By David Wright and Ishraq Quasem

One of the harshest things occurring in the modern world are hate crimes. Hate crimes are legally defined as "crimes motivated by racial, sexual, or other prejudice, typically one involving violence." According to a 2012 FBI Report, 20.8% of hate crimes are against sexual orientation. However, the largest hate crime reported in the report was against the race of a person(46.9%). These hate crimes may not be common in Virginia, but they are still present. A recent example of this being from last year in Fairfax County. On July 6th, Tyler Hill was running a  lemonade stand outside of his apartment complex. A man  dressed in a full-body anatomy unitard approached the stand holding a water balloon. After Tyler asked not be hit with the water balloon, the man threw the balloon at him, that turned out to be filled with human urine. He ran off, but not before yelling, "Go back to Africa you n****!" This of course is an outrage, and it doesn't get better.

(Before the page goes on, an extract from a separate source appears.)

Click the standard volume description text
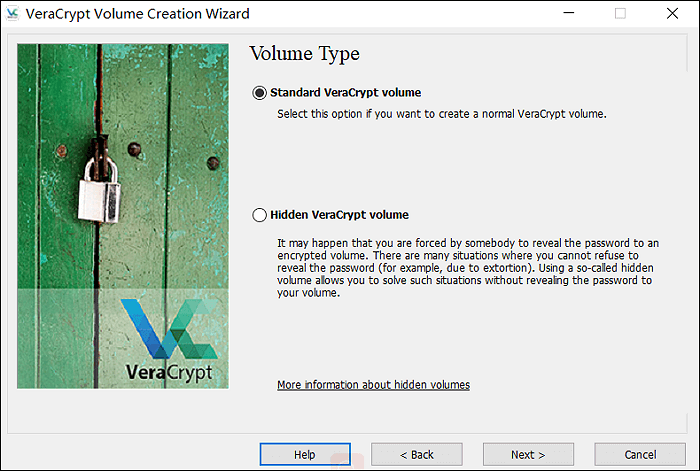Viewport: 700px width, 471px height. click(442, 114)
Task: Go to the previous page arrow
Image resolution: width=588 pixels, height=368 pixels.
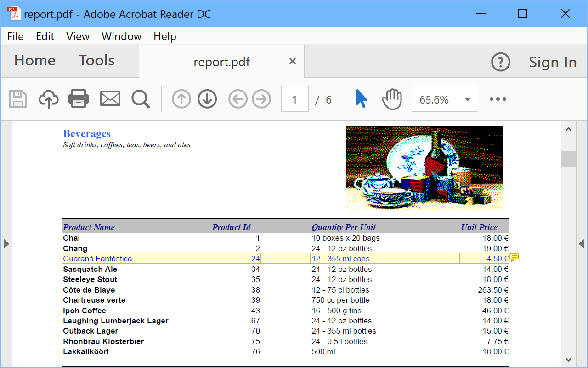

Earlier that year, a black minister in Chesterfield had his house burned down, after having racial slurs painted on it. The most surprising thing about this is that the man who committed this crime was a black male, showing that anyone can commit this type of crime, which has happened across the country, as recently as St. Paul. Now, as police usually take this type of crime seriously, as shown by the gradual drop of hate crimes through out the years with a reported 18% drop between 2008 and 2009, the police are limited to the definition of a hate crime to classify a crime as such, so these statistics could be missing a substantial amount of data. An example of this is the case of a Mosque(a place of Islamic worship) in Manassas, where vandalism and property damage were inflicted, along with vulgar slurs on the building. Due to the lack of evidence to a motivation against Muslims this was not categorized or treated as a hate crime, but the case provoked an investigation. With the amount of these biased crimes, this generation is being exposed to something similar, not nearly as severe however, to the Civil Rights Movement. The exposure of this kind of hate could influence teens to see different cultures and races as pathetic people and attempt to treat them with such hatred.